Citations
Я родилась в семье, в которой царило почитание книги. Мечта соединить две страсти - книгу и рисование - привела меня к любимому делу иллюстрирования детских книг. Прекрасные стихи и сказки, над которыми мне довелось работать, позволяли мне быть не просто иллюстратором, но и соавтором, создавшим свой сказочный мир, что стало фундаментом для всего моего творчества.
Лидия Шульгина любила и тонко чувствовала книгу, умела придать каждой из иллюстрированных книг черты неповторимого своеобразия и наполнить ее великим множеством разномасштабных персонажей. В ее книгах удивительным образом соединяются на одной плоскости - в одной иллюстрации - безудержная яркая метафоричность и наивная, почти натуралистическая бытовая реальность.
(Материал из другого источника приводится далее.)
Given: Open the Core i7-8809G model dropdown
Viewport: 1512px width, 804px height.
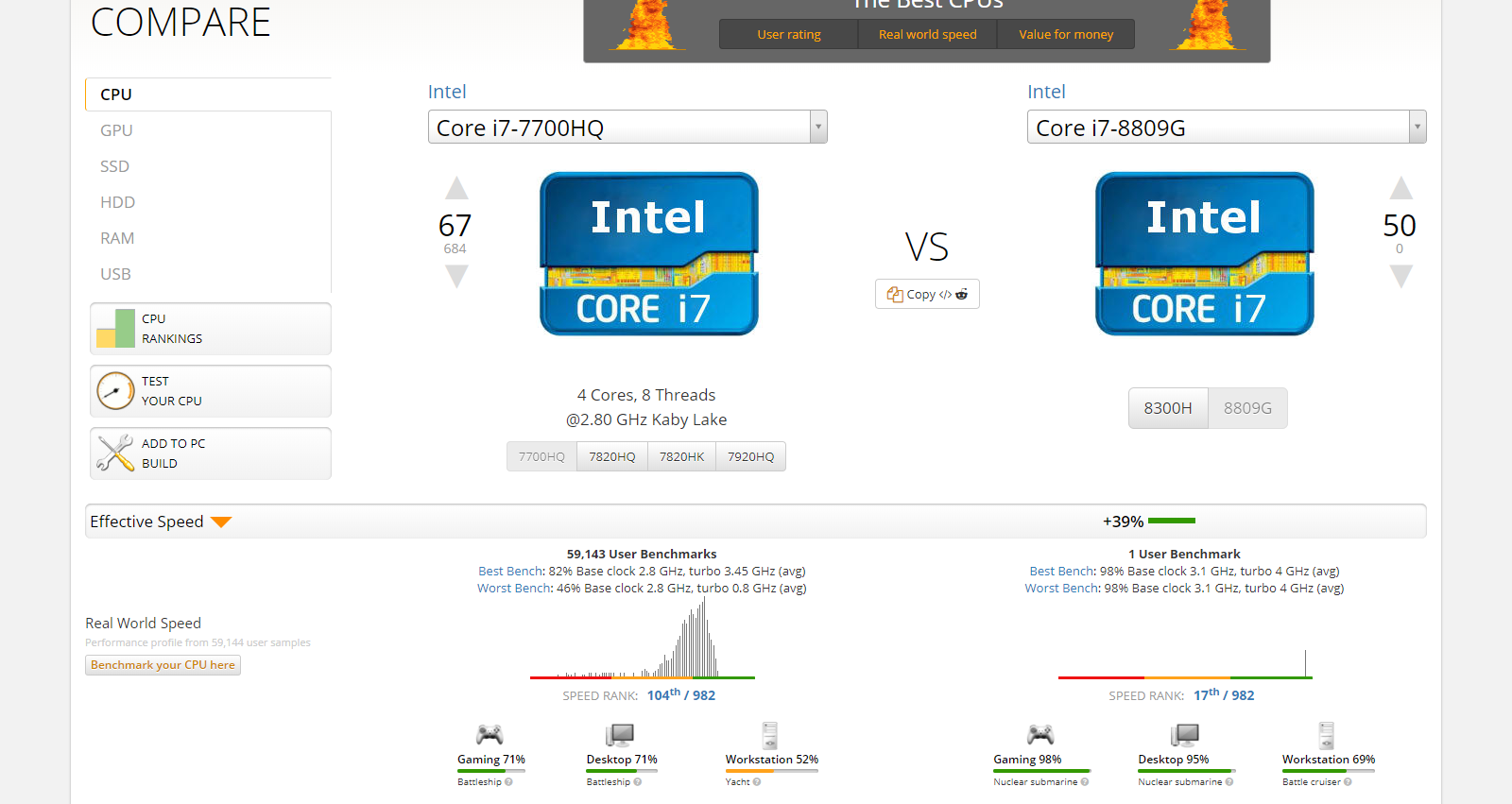Looking at the screenshot, I should point(1417,127).
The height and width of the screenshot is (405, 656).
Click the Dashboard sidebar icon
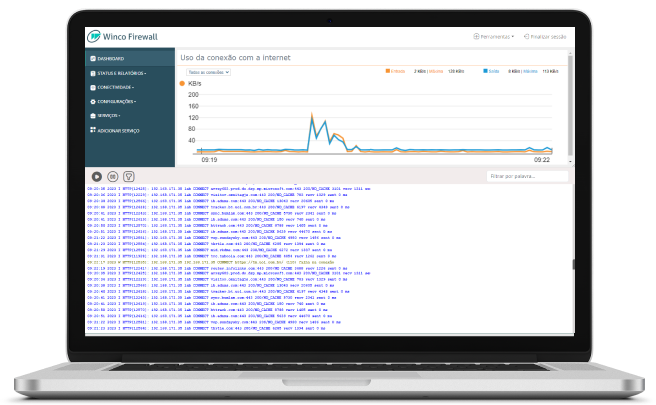click(x=92, y=59)
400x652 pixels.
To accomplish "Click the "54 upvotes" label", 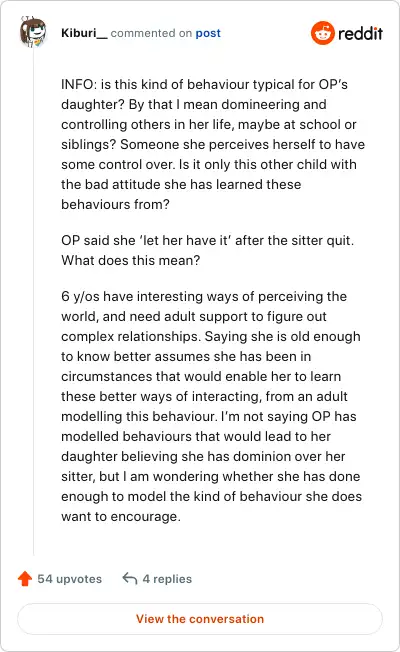I will (69, 579).
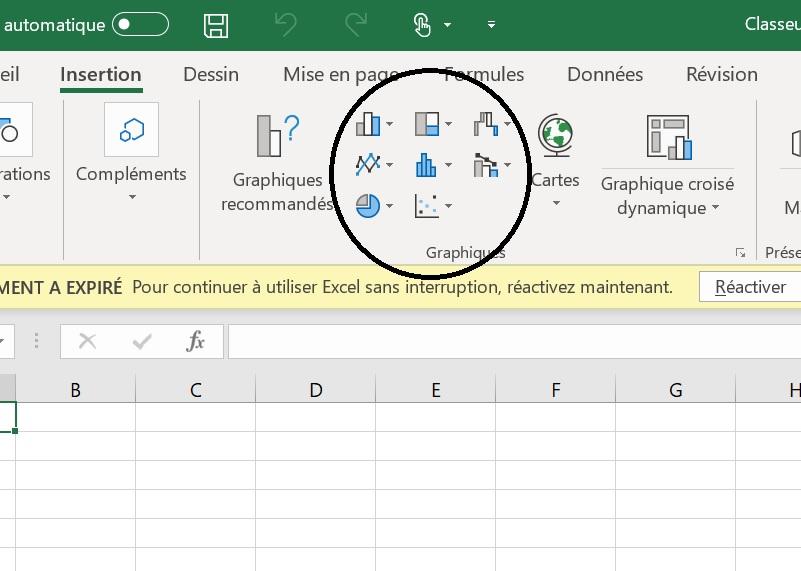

Мир ее детских книг буквально перенаселен пушистыми травами и деревьями, трогательными лягушками, мышами и ежами, грустными зайцами, овцами и черепахами, мечтательными и задумчивыми собаками, медвежатами, слонами, крокодилами и людьми. С невероятной щедростью дарит автор своему маленькому зрителю-читателю фантастический мир - красочный, добрый и ироничный. Графика ее иллюстраций, я бы сказал, избыточна: здесь тысячи точек и штрихов, сделанных тончайшим пером, сотни персонажей, ювелирная лепка формы, изысканность фактур.
Мне не нравится, когда иллюстрации отводится скучная роль растолковывать текст. Поэтому всегда стараюсь нарисовать полную картину мира, предлагаемого автором, в котором герои смогут жить самостоятельной жизнью, создавая новые ситуации. Про себя я называю это параллельной сказкой.
Книги с ее иллюстрациями, издававшиеся в Москве, сразу же становились библиографической редкостью. График она была, как говорится, от Бога. Не просто блестящий профессионал, для которого не было ничего недоступного в рисунке -каждая линия становилась отражением любого движения ее души, ее чувства, ее внутреннего мира. Ее иллюстрации отличались удивительной выразительностью и неуемной фантазией - восхищением перед многообразием и красотой мира. Лидия Шульгина не просто соавтор писателя, ее филигранные в своей отточенности иллюстрации, замечательная культура оформления всего книжного организма делают из книги драгоценность, которую хочется хранить, которой хочется наслаждаться, держа ее в руках, передавать из поколения в поколение. В отличие от испещренной точками и штрихами книжной иллюстрации, в станковой графике Лидии Шульгиной превалируют скупость линий, выразительность силуэтов, выступающих на белой плоскости листа и создающих сложный ритм. Несмотря на лаконичность стиля, листы эти многослойны, многоассоциативны, социально-философский подтекст в них сочетается с психологической остротой образов, с размышлениями о сути бытия и тщете человеческих усилий перед лицом неотвратимой действительности. Если иллюстративная графика Лидии Шульгиной была производной остроты зрения, то станковое искусство - плод внутреннего зрения: ее взору, ее душе открываются как бы другие планы бытия.
В ее ранних работах штрих трепещет от детского нетерпения охватить все, и вместе с тем, не обронить ни волоска. Ни травинки, ни перышка с мирно дышащей сказки. Лист кажется не столько «местом действия», на котором иллюстрируется что-то «другое», отдельное от бумаги, какой-нибудь ежик или кот, - лист кажется участником опыта, лоном, где живая материя выращивается, множится и теснится по своим законам, и бумага - не «средство», чтобы передать изображение,
а плодородящая почва земли.
По старой приверженности к Книге она вышла к «теме», начав с иллюстраций к Евангелию. Пушистый штрих, знакомый нам по молодым работам, обволакивает новозаветные сюжеты. «Тайная вечеря» мягко и нежно, как куст листьями, обрастает «микросюжетами», в которых библейское переплетается с недавним и нынешним.
Это надо рассматривать, читать графический лист, как книгу, все время ощущая пластику целого, композиционно собранного, сквозь мерцание штриха.
Такая влюбленность в мир, перенаселенный живыми существами, заставляет вспомнить Дюрера, Брейгеля, других великих северян Средневековья. Но более всего откликается тут ее собственный ранний мир, в котором подробности жизни прорастают так уютно, мохнато, шерстисто, так нежно, что кажется - зла нет...
Вдруг понимаешь, что этот детски доверчивый штрих прикрывает отчаяние.